Now the researchers asked if the Y chromosome is really dying out and what it means for the humanity? Melissa Wilson, who is an evolutionary biologist at Arizona State University, says that the X- and Y-chromosomes did not always determine the sex of the child. The first mammals on our planet appeared between 100 and 200 million years ago.
And they didn't have any sex chromosomes at all. Jennifer Graves, a geneticist from La Trobe University in Melbourne, confirms that fact: the truth is that animals do not need sex chromosomes, it was million years ago and it still remain. All the chromosomes are a special mixture of genes, and they are both related and not related to gender.
But the only feature of the Y-chromosome is one gene, SRY, that acts as a switch for testicular development. At some point in evolutionary development, a gene with such a switch appeared on a simple chromosome. And thus, the Y-chromosome became responsible for the development of the male reproductive organs.

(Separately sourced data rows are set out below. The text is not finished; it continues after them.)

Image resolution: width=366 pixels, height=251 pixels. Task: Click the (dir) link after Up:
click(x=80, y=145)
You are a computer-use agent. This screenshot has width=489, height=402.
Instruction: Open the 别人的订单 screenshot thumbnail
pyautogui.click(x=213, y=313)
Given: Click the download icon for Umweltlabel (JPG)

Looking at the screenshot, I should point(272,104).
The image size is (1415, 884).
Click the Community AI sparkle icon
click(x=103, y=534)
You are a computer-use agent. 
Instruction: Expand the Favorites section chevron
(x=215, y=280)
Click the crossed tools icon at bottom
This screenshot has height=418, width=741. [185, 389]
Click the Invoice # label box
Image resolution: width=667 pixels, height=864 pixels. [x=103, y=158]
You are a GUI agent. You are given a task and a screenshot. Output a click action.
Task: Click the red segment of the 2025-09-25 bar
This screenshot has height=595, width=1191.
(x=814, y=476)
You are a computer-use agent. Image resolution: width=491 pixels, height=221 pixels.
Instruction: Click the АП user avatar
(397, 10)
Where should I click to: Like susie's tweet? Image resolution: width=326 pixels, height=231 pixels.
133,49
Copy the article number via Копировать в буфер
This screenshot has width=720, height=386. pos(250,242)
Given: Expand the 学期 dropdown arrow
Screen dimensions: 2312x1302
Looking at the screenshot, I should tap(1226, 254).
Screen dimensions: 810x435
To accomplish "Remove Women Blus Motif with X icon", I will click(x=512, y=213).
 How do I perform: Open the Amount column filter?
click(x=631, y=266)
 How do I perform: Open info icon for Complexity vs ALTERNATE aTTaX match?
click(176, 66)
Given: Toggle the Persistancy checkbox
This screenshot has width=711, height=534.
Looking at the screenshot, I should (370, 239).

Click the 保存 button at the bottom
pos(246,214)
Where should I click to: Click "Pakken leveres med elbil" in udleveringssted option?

But since its inception, it began to decline sharply. Dangerous mutations began to develop in genes, and the chromosomes can avoid the transmission of mutations by recombining with each other. During a so-called bad mutation, the chromosomes can swap places with each other.
But the Y-chromosome cannot do that on its own and therefore it is eliminated by natural selection. If 166 million years ago there were 1669 genes on the Y-chromosome, then after 10 million years only 45 will remain, and the entire Y will disappear in 4.5 million years.